What to do - Where does the string "with" occur in the records? Copy each line that holds it.

Material supplied -
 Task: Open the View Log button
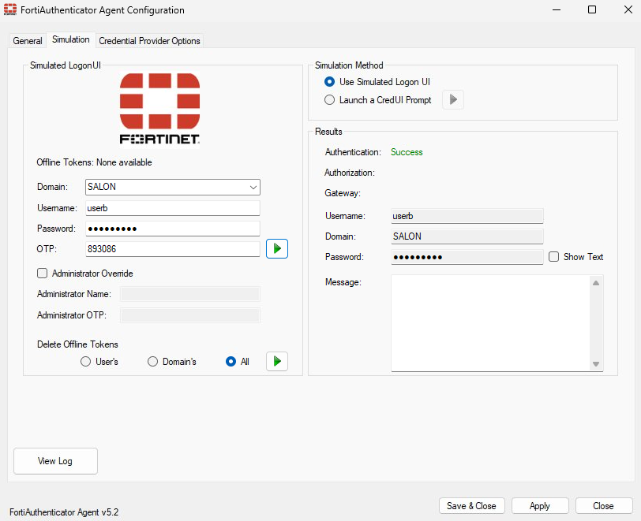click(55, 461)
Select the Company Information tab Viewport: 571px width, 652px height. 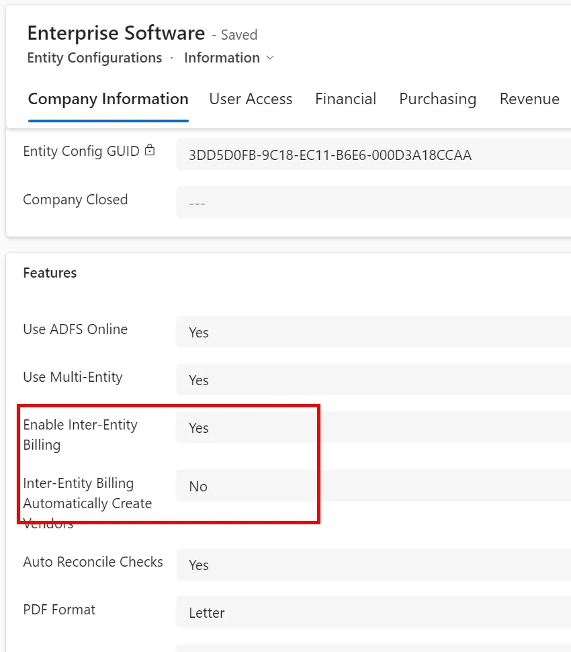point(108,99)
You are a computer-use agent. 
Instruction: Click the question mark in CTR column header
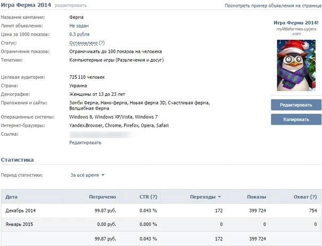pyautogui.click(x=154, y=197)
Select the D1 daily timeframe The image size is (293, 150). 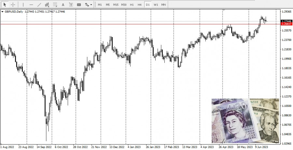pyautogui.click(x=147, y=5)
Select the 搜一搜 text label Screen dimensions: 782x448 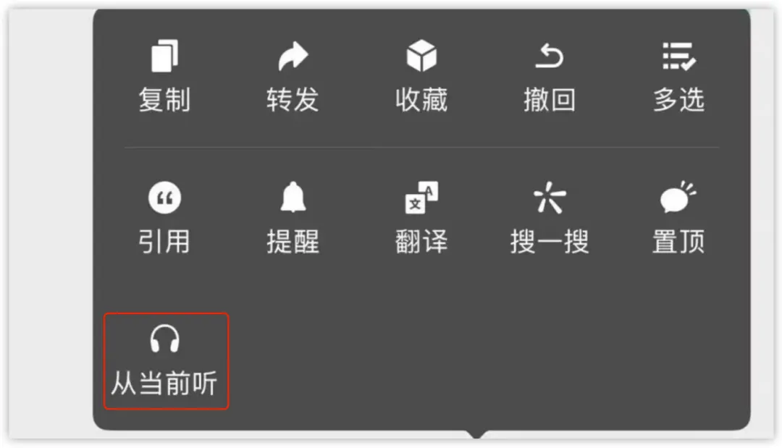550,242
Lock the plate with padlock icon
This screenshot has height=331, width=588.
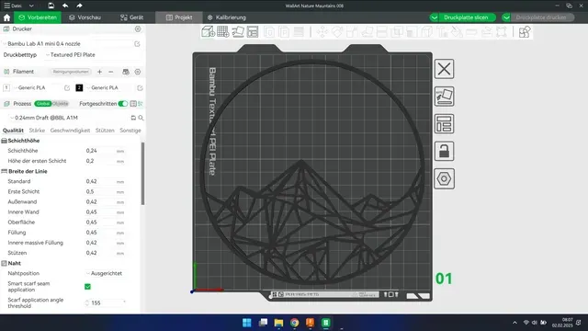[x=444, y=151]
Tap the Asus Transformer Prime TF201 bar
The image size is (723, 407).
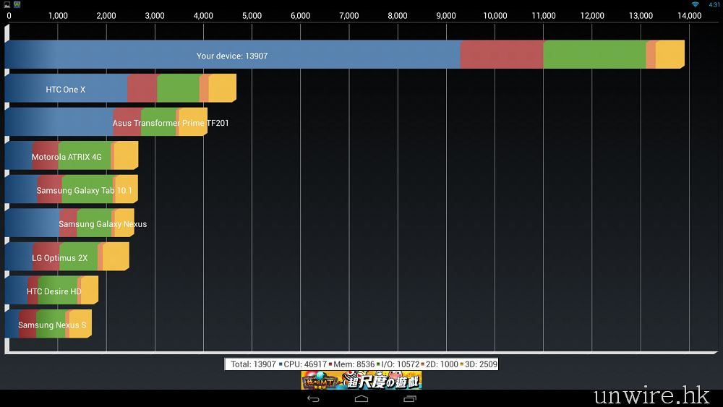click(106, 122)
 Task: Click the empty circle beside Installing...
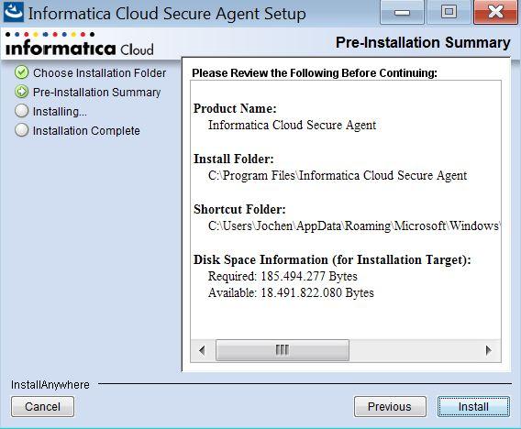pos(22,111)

---

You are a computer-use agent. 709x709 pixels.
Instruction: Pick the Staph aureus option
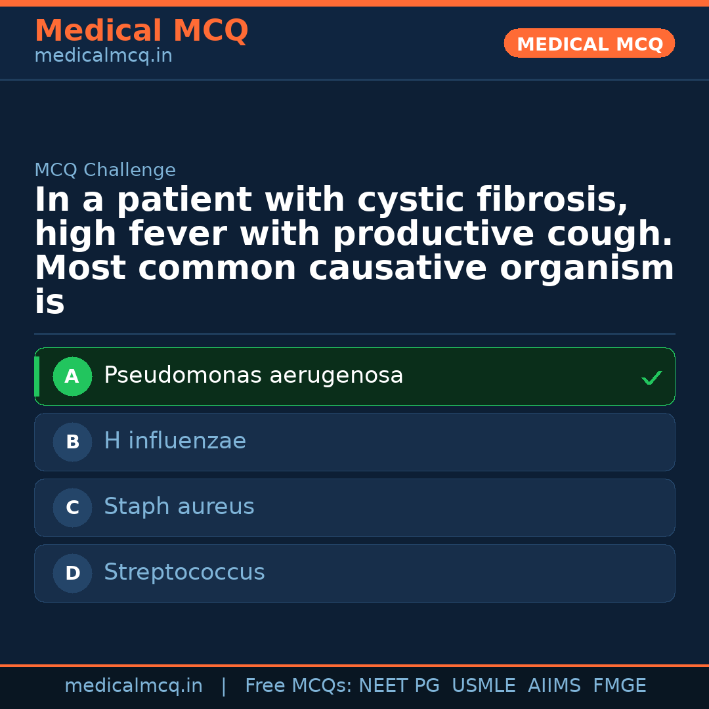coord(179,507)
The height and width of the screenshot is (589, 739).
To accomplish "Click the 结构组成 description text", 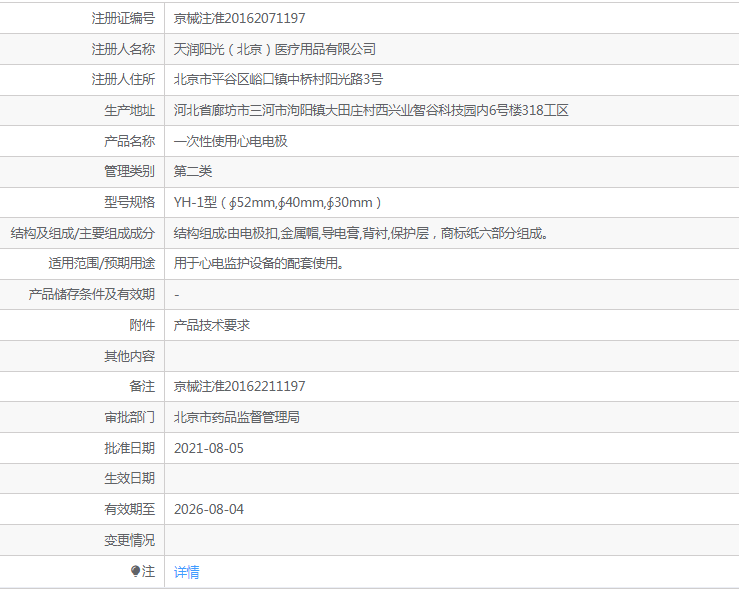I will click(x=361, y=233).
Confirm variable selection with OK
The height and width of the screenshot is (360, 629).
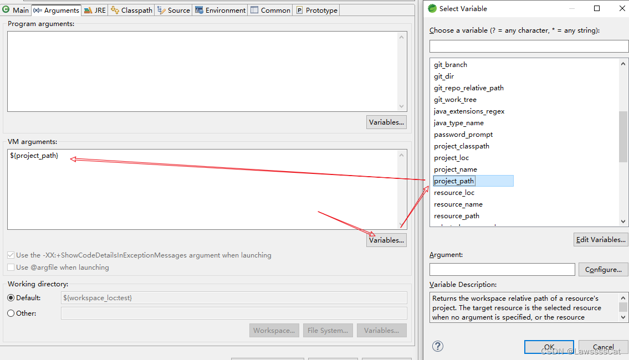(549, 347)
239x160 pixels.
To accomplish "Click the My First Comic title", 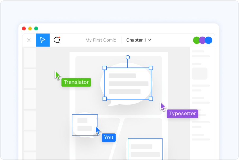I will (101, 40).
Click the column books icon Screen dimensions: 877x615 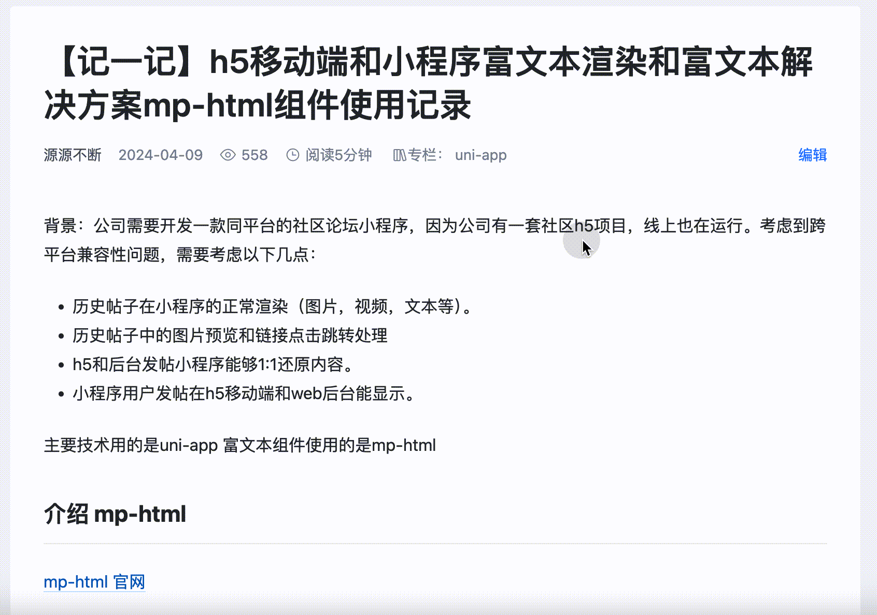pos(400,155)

--

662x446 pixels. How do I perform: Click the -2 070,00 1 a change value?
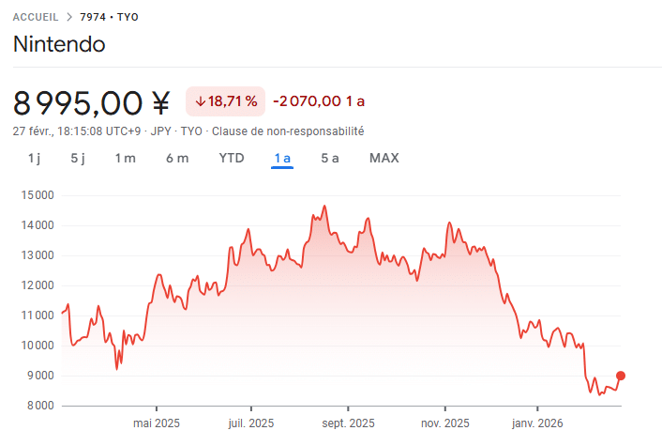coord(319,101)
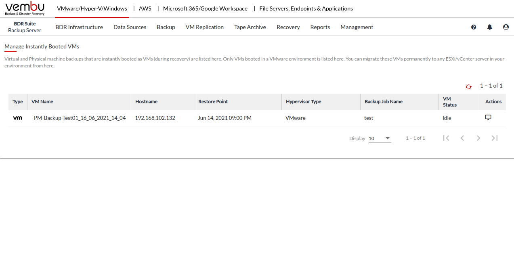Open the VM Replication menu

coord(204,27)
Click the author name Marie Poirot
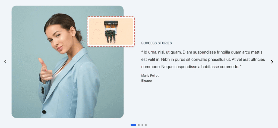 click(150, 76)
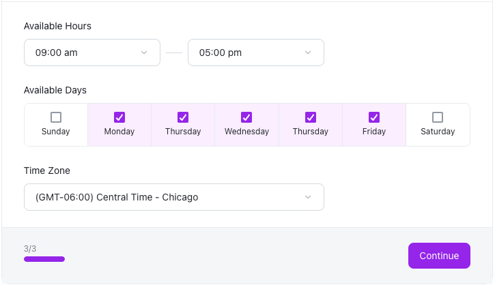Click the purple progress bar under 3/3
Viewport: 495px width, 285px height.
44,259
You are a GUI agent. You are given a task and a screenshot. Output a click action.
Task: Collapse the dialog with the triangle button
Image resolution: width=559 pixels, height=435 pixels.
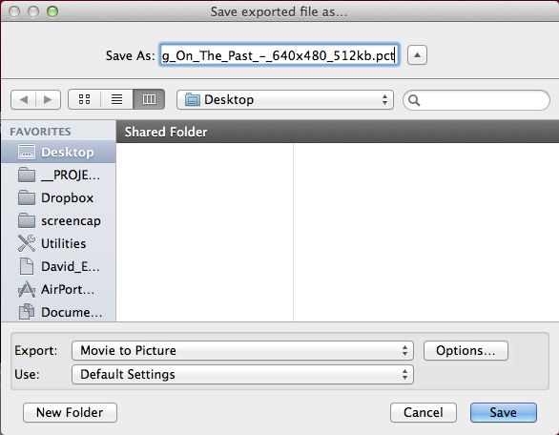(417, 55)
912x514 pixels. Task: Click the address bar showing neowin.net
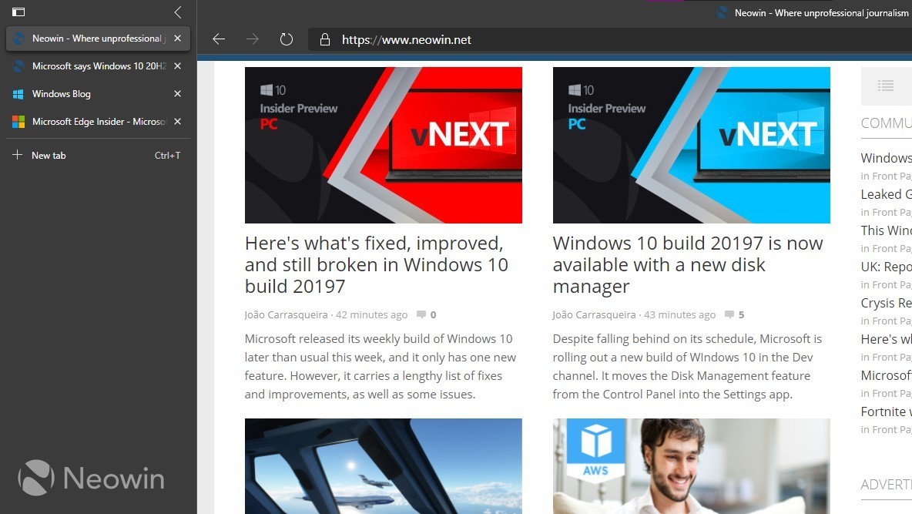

Answer to this problem -
Lock the plate with padlock icon
Confirm variable selection with OK
Task: Collapse the dialog with the triangle button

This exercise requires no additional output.